RECORD EXCERPTS
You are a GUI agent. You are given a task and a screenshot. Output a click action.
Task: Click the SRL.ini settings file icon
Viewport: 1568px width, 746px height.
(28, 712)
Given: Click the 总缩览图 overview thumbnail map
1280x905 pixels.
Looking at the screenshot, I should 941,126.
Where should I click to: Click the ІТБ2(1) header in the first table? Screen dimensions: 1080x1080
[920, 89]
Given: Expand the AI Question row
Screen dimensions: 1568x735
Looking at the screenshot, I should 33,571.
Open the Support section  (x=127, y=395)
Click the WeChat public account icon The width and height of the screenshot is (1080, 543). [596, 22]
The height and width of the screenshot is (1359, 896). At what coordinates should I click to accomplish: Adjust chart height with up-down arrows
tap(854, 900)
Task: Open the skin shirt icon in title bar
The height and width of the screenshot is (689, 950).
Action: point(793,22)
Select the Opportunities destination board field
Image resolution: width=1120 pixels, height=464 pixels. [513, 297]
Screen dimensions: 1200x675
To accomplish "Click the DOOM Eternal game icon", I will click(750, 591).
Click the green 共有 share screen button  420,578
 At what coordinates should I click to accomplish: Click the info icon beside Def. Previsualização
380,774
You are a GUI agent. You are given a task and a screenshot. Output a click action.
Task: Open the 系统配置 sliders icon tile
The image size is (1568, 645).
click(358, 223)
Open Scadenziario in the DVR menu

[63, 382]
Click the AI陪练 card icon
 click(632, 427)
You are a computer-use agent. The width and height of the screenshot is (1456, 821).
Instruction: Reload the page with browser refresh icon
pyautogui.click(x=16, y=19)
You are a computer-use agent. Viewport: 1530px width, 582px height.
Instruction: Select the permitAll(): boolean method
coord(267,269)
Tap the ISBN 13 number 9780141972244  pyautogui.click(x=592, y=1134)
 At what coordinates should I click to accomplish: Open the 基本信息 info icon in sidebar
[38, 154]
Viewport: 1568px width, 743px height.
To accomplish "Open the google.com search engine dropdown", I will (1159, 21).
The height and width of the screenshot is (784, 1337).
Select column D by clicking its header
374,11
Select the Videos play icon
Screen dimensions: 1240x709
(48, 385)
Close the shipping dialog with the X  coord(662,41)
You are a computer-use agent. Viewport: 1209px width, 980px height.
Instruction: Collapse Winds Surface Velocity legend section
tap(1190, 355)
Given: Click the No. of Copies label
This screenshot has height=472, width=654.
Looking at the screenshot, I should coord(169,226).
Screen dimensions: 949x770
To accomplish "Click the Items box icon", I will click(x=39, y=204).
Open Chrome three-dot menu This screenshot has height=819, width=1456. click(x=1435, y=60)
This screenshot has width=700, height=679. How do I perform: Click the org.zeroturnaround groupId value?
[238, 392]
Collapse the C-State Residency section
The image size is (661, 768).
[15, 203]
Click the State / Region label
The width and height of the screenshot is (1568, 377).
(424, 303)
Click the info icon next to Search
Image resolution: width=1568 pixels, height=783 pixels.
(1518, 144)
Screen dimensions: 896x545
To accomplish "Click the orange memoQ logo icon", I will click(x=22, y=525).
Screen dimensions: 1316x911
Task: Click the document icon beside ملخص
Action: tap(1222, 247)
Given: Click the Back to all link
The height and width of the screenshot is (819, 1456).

DIRECTIONS
Express every row above as a Markdown table with two columns, No. and Line. Give each non-blank line its own numbered entry and leave out the blank lines.

ANSWER
| No. | Line |
|---|---|
| 1 | You are a GUI agent. You are given a task and a screenshot. Output a click action. |
| 2 | Task: Click the SRL.ini settings file icon |
| 3 | Viewport: 1568px width, 746px height. |
| 4 | (28, 712) |
| 5 | Given: Click the 总缩览图 overview thumbnail map |
| 6 | 1280x905 pixels. |
| 7 | Looking at the screenshot, I should 941,126. |
| 8 | Where should I click to: Click the ІТБ2(1) header in the first table? Screen dimensions: 1080x1080 |
| 9 | [920, 89] |
| 10 | Given: Expand the AI Question row |
| 11 | Screen dimensions: 1568x735 |
| 12 | Looking at the screenshot, I should 33,571. |
| 13 | Open the Support section  (x=127, y=395) |
| 14 | Click the WeChat public account icon The width and height of the screenshot is (1080, 543). [596, 22] |
| 15 | The height and width of the screenshot is (1359, 896). At what coordinates should I click to accomplish: Adjust chart height with up-down arrows |
| 16 | tap(854, 900) |
| 17 | Task: Open the skin shirt icon in title bar |
| 18 | The height and width of the screenshot is (689, 950). |
| 19 | Action: point(793,22) |
| 20 | Select the Opportunities destination board field |
| 21 | Image resolution: width=1120 pixels, height=464 pixels. [513, 297] |
| 22 | Screen dimensions: 1200x675 |
| 23 | To accomplish "Click the DOOM Eternal game icon", I will click(750, 591). |
| 24 | Click the green 共有 share screen button  420,578 |
| 25 |  At what coordinates should I click to accomplish: Click the info icon beside Def. Previsualização |
| 26 | 380,774 |
| 27 | You are a GUI agent. You are given a task and a screenshot. Output a click action. |
| 28 | Task: Open the 系统配置 sliders icon tile |
| 29 | The image size is (1568, 645). |
| 30 | click(358, 223) |
| 31 | Open Scadenziario in the DVR menu |
| 32 | [63, 382] |
| 33 | Click the AI陪练 card icon |
| 34 |  click(632, 427) |
| 35 | You are a computer-use agent. The width and height of the screenshot is (1456, 821). |
| 36 | Instruction: Reload the page with browser refresh icon |
| 37 | pyautogui.click(x=16, y=19) |
| 38 | You are a computer-use agent. Viewport: 1530px width, 582px height. |
| 39 | Instruction: Select the permitAll(): boolean method |
| 40 | coord(267,269) |
| 41 | Tap the ISBN 13 number 9780141972244  pyautogui.click(x=592, y=1134) |
| 42 |  At what coordinates should I click to accomplish: Open the 基本信息 info icon in sidebar |
| 43 | [38, 154] |
| 44 | Viewport: 1568px width, 743px height. |
| 45 | To accomplish "Open the google.com search engine dropdown", I will (1159, 21). |
| 46 | The height and width of the screenshot is (784, 1337). |
| 47 | Select column D by clicking its header |
| 48 | 374,11 |
| 49 | Select the Videos play icon |
| 50 | Screen dimensions: 1240x709 |
| 51 | (48, 385) |
| 52 | Close the shipping dialog with the X  coord(662,41) |
| 53 | You are a computer-use agent. Viewport: 1209px width, 980px height. |
| 54 | Instruction: Collapse Winds Surface Velocity legend section |
| 55 | tap(1190, 355) |
| 56 | Given: Click the No. of Copies label |
| 57 | This screenshot has height=472, width=654. |
| 58 | Looking at the screenshot, I should coord(169,226). |
| 59 | Screen dimensions: 949x770 |
| 60 | To accomplish "Click the Items box icon", I will click(x=39, y=204). |
| 61 | Open Chrome three-dot menu This screenshot has height=819, width=1456. click(x=1435, y=60) |
| 62 | This screenshot has width=700, height=679. How do I perform: Click the org.zeroturnaround groupId value? |
| 63 | [238, 392] |
| 64 | Collapse the C-State Residency section |
| 65 | The image size is (661, 768). |
| 66 | [15, 203] |
| 67 | Click the State / Region label |
| 68 | The width and height of the screenshot is (1568, 377). |
| 69 | (424, 303) |
| 70 | Click the info icon next to Search |
| 71 | Image resolution: width=1568 pixels, height=783 pixels. |
| 72 | (1518, 144) |
| 73 | Screen dimensions: 896x545 |
| 74 | To accomplish "Click the orange memoQ logo icon", I will click(x=22, y=525). |
| 75 | Screen dimensions: 1316x911 |
| 76 | Task: Click the document icon beside ملخص |
| 77 | Action: tap(1222, 247) |
| 78 | Given: Click the Back to all link |
| 79 | The height and width of the screenshot is (819, 1456). |